── Data provided ──

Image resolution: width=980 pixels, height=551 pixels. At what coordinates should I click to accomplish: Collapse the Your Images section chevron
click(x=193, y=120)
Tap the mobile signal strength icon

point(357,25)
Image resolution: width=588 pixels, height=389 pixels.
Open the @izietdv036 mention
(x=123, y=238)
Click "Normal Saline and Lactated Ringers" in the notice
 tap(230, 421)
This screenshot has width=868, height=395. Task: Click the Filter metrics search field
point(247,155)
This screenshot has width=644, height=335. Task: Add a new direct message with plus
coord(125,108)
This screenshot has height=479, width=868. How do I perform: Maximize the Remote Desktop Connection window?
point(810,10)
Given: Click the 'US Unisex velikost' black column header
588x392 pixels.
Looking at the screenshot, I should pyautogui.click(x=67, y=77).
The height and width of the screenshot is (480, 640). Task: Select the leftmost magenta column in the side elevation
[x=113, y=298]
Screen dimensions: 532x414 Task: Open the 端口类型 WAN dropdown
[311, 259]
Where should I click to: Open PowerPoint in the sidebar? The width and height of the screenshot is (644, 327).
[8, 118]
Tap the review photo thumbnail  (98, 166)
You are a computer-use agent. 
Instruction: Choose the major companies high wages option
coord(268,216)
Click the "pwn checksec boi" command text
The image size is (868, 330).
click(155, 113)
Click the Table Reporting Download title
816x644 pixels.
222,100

───

◆ Task to complete:
In the answer, include exactly the lines from the line containing "You are a computer-use agent." through the end of the data, and nothing else.

◆ Response area:
You are a computer-use agent. 
Instruction: Choose the major companies high wages option
coord(268,216)
Click the "pwn checksec boi" command text
The image size is (868, 330).
click(155, 113)
Click the Table Reporting Download title
816x644 pixels.
222,100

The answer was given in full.